Task to carry out — Change every occurrence of "Register" to "Sign up" throughout the data below, reproducing all other lines without alteration and omitting the pictures.

☆ ☆ ☆

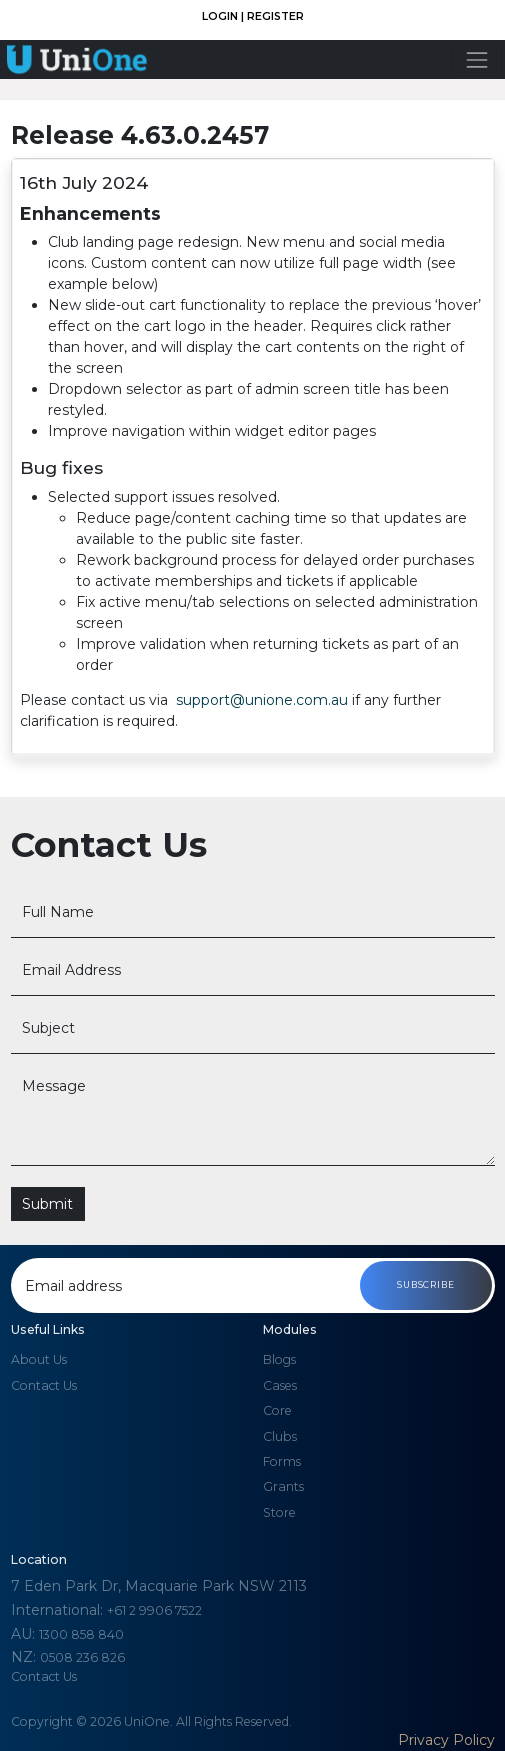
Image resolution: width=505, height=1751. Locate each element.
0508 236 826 (82, 1657)
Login (221, 16)
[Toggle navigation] (476, 59)
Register (275, 16)
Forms (282, 1461)
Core (277, 1410)
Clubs (280, 1436)
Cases (280, 1385)
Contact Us (44, 1676)
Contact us (44, 1385)
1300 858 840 (81, 1634)
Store (279, 1512)
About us (39, 1359)
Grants (283, 1486)
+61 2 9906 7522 (154, 1610)
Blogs (279, 1359)
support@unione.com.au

☆ ☆ ☆

Solution to the problem —
Image resolution: width=505, height=1751. Locate each element.
0508 236 826 (82, 1657)
Login (221, 16)
[Toggle navigation] (476, 59)
Sign up (275, 16)
Forms (282, 1461)
Core (277, 1410)
Clubs (280, 1436)
Cases (280, 1385)
Contact Us (44, 1676)
Contact us (44, 1385)
1300 858 840 (81, 1634)
Store (279, 1512)
About us (39, 1359)
Grants (283, 1486)
+61 2 9906 7522 (154, 1610)
Blogs (279, 1359)
support@unione.com.au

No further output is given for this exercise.